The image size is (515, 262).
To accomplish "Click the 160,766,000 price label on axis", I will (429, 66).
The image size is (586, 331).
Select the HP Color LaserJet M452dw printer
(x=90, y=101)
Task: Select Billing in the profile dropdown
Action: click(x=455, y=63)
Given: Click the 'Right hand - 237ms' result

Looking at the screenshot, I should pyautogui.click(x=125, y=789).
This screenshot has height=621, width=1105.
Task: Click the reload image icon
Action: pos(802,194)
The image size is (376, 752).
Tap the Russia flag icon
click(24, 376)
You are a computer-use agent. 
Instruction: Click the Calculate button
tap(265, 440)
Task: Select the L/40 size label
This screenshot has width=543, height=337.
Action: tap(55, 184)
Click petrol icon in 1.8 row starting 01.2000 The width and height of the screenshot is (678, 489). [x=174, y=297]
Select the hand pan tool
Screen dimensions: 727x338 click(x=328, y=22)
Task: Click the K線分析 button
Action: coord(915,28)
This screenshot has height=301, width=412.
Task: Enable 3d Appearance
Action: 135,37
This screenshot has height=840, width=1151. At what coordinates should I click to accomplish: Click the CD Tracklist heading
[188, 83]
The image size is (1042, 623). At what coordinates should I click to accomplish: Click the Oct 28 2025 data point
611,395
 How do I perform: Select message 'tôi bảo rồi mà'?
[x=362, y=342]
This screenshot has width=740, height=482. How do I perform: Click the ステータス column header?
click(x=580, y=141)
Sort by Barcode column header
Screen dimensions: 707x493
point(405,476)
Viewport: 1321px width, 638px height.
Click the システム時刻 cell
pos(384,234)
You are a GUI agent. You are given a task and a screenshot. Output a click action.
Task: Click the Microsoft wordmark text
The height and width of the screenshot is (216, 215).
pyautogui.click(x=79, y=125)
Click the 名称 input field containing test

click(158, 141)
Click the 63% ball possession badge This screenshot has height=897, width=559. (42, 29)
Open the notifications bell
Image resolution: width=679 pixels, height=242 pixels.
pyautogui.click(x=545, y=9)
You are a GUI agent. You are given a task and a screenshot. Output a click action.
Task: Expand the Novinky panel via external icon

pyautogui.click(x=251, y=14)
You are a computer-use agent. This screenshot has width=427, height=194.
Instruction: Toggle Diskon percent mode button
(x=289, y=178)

•••••

WORK INSTRUCTIONS
Please retype all of the lines above exactly as they stand.

RESULT OF THE TASK
The image size is (515, 262).
To accomplish "Click the 160,766,000 price label on axis", I will (429, 66).
The image size is (586, 331).
Select the HP Color LaserJet M452dw printer
(x=90, y=101)
Task: Select Billing in the profile dropdown
Action: click(x=455, y=63)
Given: Click the 'Right hand - 237ms' result

Looking at the screenshot, I should pyautogui.click(x=125, y=789).
This screenshot has height=621, width=1105.
Task: Click the reload image icon
Action: pos(802,194)
The image size is (376, 752).
Tap the Russia flag icon
click(24, 376)
You are a computer-use agent. 
Instruction: Click the Calculate button
tap(265, 440)
Task: Select the L/40 size label
This screenshot has width=543, height=337.
Action: tap(55, 184)
Click petrol icon in 1.8 row starting 01.2000 The width and height of the screenshot is (678, 489). [x=174, y=297]
Select the hand pan tool
Screen dimensions: 727x338 click(x=328, y=22)
Task: Click the K線分析 button
Action: coord(915,28)
This screenshot has height=301, width=412.
Task: Enable 3d Appearance
Action: 135,37
This screenshot has height=840, width=1151. At what coordinates should I click to accomplish: Click the CD Tracklist heading
[188, 83]
The image size is (1042, 623). At what coordinates should I click to accomplish: Click the Oct 28 2025 data point
611,395
 How do I perform: Select message 'tôi bảo rồi mà'?
[x=362, y=342]
This screenshot has width=740, height=482. How do I perform: Click the ステータス column header?
click(x=580, y=141)
Sort by Barcode column header
Screen dimensions: 707x493
point(405,476)
Viewport: 1321px width, 638px height.
Click the システム時刻 cell
pos(384,234)
You are a GUI agent. You are given a task and a screenshot. Output a click action.
Task: Click the Microsoft wordmark text
The height and width of the screenshot is (216, 215).
pyautogui.click(x=79, y=125)
Click the 名称 input field containing test

click(158, 141)
Click the 63% ball possession badge This screenshot has height=897, width=559. (42, 29)
Open the notifications bell
Image resolution: width=679 pixels, height=242 pixels.
pyautogui.click(x=545, y=9)
You are a GUI agent. You are given a task and a screenshot. Output a click action.
Task: Expand the Novinky panel via external icon

pyautogui.click(x=251, y=14)
You are a computer-use agent. This screenshot has width=427, height=194.
Instruction: Toggle Diskon percent mode button
(x=289, y=178)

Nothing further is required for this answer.